The peace plan envisions Palestinian statehood by 2005 as the centerpiece of a negotiated settlement. However, it remains stalled because both sides have not met even its most basic requirements — a settlement freeze and the removal of dozens of illegal West Bank outposts by Israel, and the dismantling of militant groups by the Palestinians.

Sharon said Monday that "if there is a cease-fire and the dismantling of the terrorist infrastructure, they (the Palestinians) will attain an independent state," the legislator said on condition of anonymity.

Sharon previously has said he considers Palestinian statehood inevitable, but he opposes an Israeli withdrawal from all the West Bank and Gaza.

During the closed-door meeting, hawkish Cabinet Minister Uzi Landau said Israel should dismantle the Palestinian Authority (search) because it was doing nothing to fight terror.

But Defense Minister Shaul Mofaz disagreed, and was quoted as saying that assuming "responsibility for three million Palestinians would be a grave mistake."

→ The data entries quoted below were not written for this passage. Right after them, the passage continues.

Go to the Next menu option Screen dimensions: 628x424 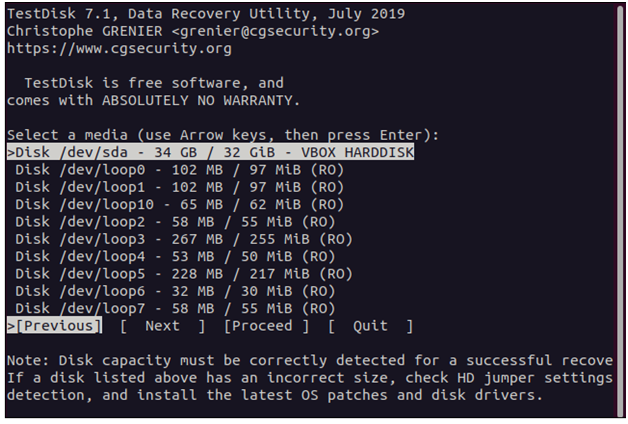tap(163, 326)
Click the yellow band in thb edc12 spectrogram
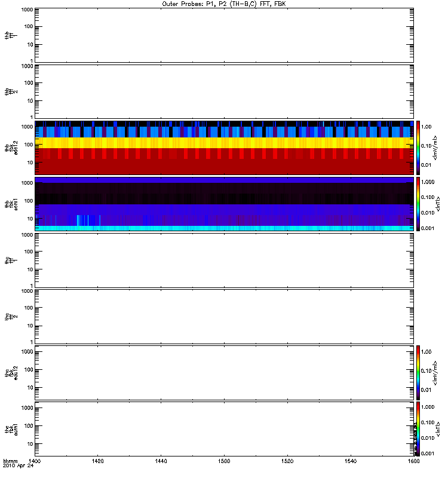The height and width of the screenshot is (478, 448). tap(224, 143)
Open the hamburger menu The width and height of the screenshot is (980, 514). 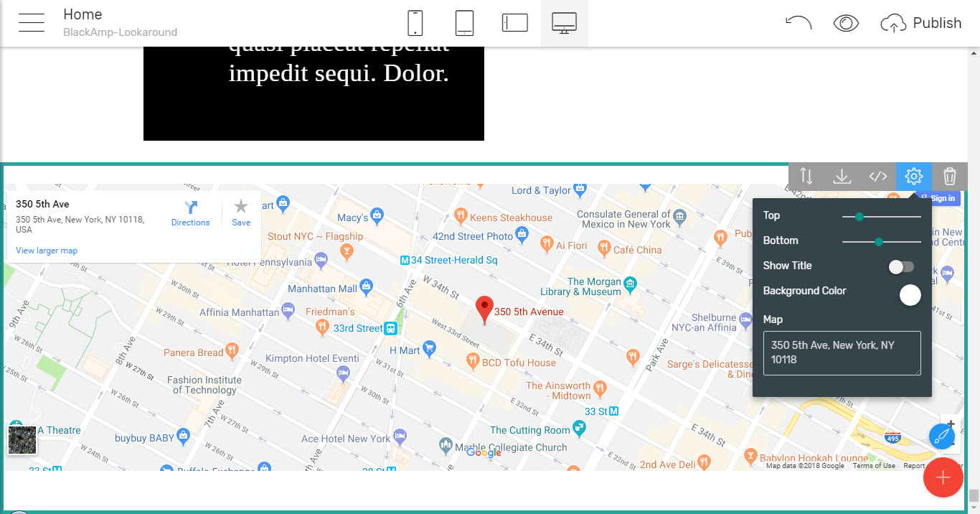click(x=32, y=23)
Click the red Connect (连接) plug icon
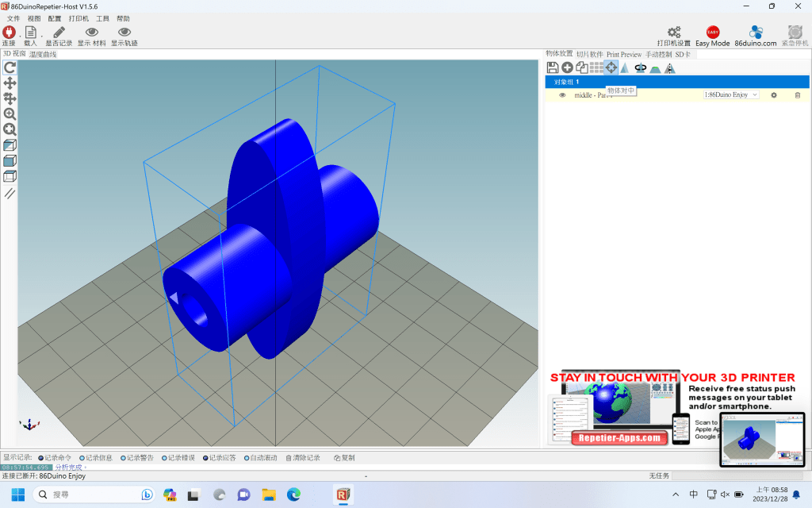 tap(9, 33)
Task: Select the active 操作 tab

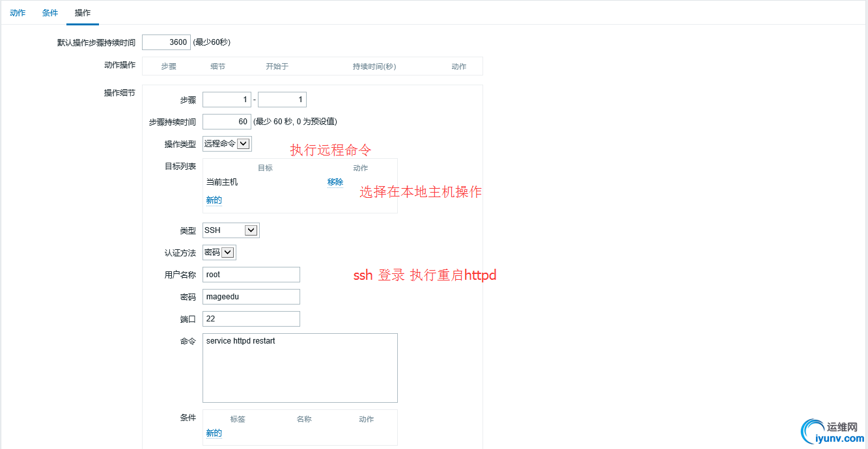Action: pyautogui.click(x=82, y=12)
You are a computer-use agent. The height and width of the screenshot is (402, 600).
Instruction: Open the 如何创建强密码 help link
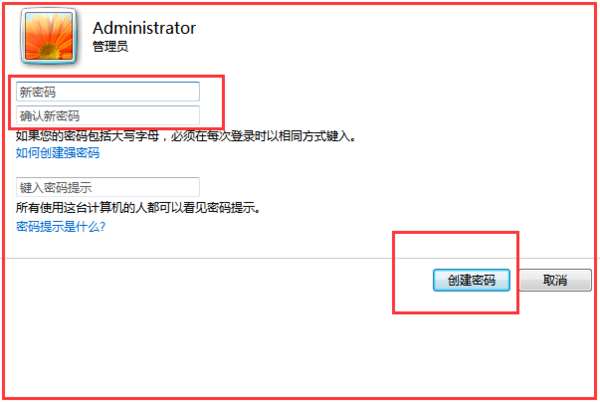click(58, 153)
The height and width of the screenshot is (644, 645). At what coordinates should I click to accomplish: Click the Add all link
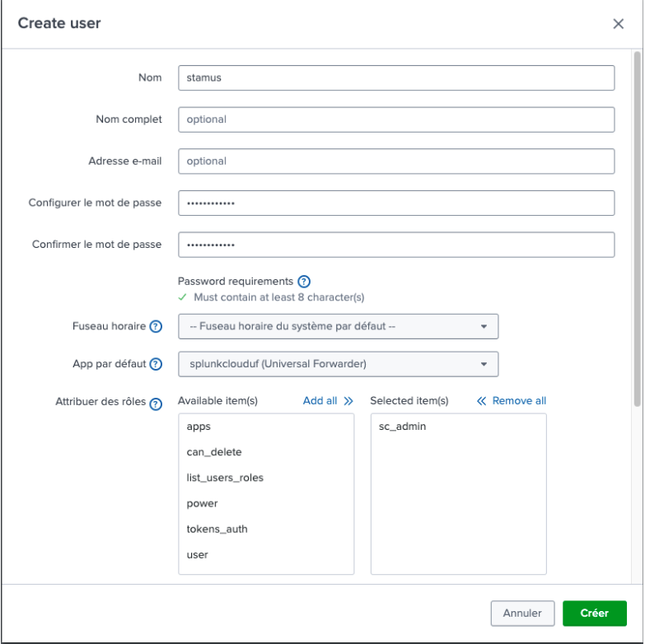click(x=327, y=401)
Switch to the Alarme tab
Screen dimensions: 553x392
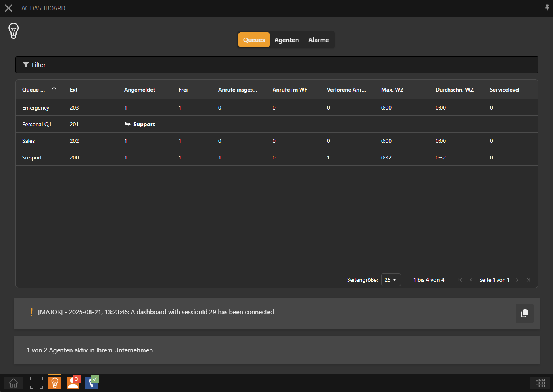point(319,40)
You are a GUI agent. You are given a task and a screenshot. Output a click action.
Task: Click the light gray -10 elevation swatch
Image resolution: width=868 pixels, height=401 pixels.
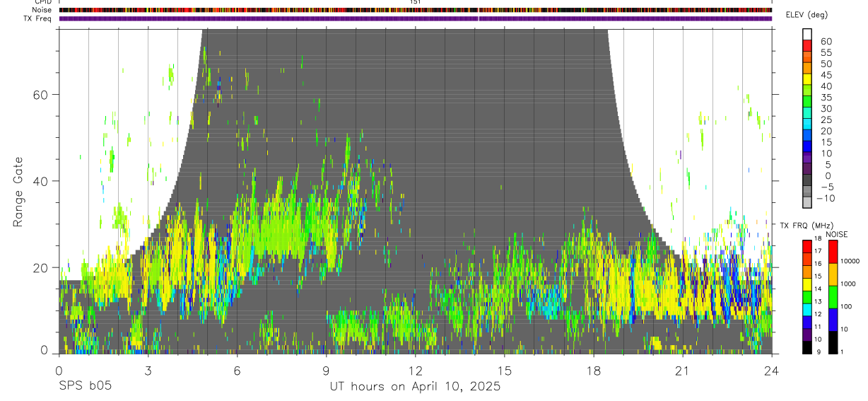tap(807, 201)
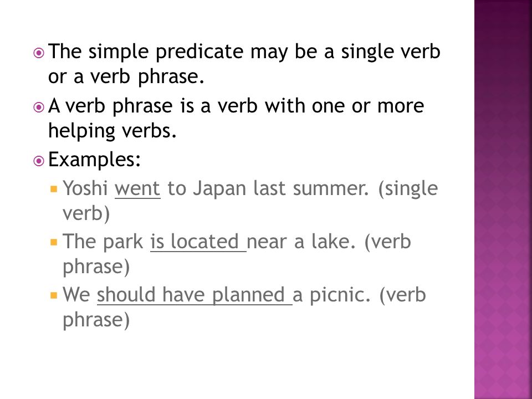Click the bullet beside 'The simple predicate'
The image size is (532, 399).
pyautogui.click(x=39, y=53)
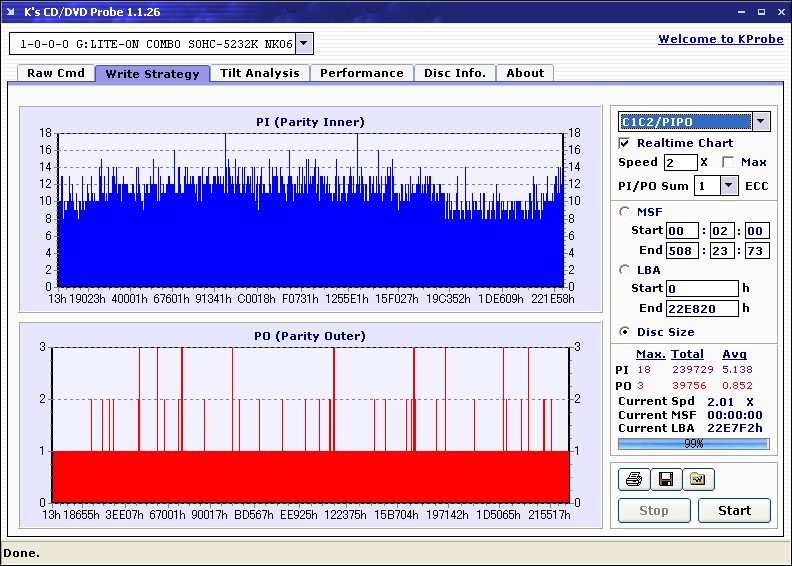Select the LBA radio button
Viewport: 792px width, 566px height.
pos(625,269)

Israeli Foreign Minister Silvan Shalom also said Monday that Sharon and Qureia will meet next week, a claim denied by top Palestinian officials.

Qureia told the Dubai-based Al Arabiya satellite channel Monday he hopes reports of Sharon's willingness to dismantle settlements and ease Palestinian suffering were not "a propaganda stunt."

He said Sharon should take "serious steps" so talks between the two sides could resume. Israel must stop building a barrier separating it from the West Bank, halt settlement expansion, ease Palestinian suffering and lift the travel ban imposed on Palestinian leader Yasser Arafat, he said.

Sharon said Monday he is unwilling to accept preconditions for a summit.

"I won't make any binding commitments in order to meet Abu Ala (Qureia)," the legislator quoted Sharon as saying. "If he wants to meet, we'll meet. If he doesn't, we won't."

The leaks about Sharon's purported contingency plan were viewed as an attempt to deflect growing criticism he is not doing enough to end more than three years of fighting with the Palestinians.

Earlier this month, four former heads of the Shin Bet security service said Israel is headed toward disaster if it does not reach a deal with the Palestinians soon, and they accused Sharon of stalling to avoid concessions.

Palestinian critics and Israeli liberals were skeptical about talk of unilateral steps.

"We've heard many promises, but nothing has come of them," Israeli opposition leader Shimon Peres said, adding that even the removal of small settlements would break up Sharon's center-right coalition. "I don't think Sharon is in a hurry to take apart his government."

The Bush administration, which supported Sharon's harsh military measures against the Palestinians, has been increasingly critical of Israeli restrictions against the Palestinian population and the construction of a barrier in the West Bank.

Last week, Elliot Abrams, head of the Middle East desk at the National Security Council, met secretly with Sharon while the prime minister visited Italy, an Israeli official confirmed Monday on condition of anonymity.

Abrams told Sharon he must dismantle illegal settlement outposts in the West Bank and freeze settlement construction, Israeli media reported Monday.